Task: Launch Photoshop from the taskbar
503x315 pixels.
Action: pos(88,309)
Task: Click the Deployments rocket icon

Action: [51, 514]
****
Your instructions
Word for word, write out each of the records above.

Result for this task
Task: Launch Photoshop from the taskbar
503x315 pixels.
Action: pos(88,309)
Task: Click the Deployments rocket icon

Action: [51, 514]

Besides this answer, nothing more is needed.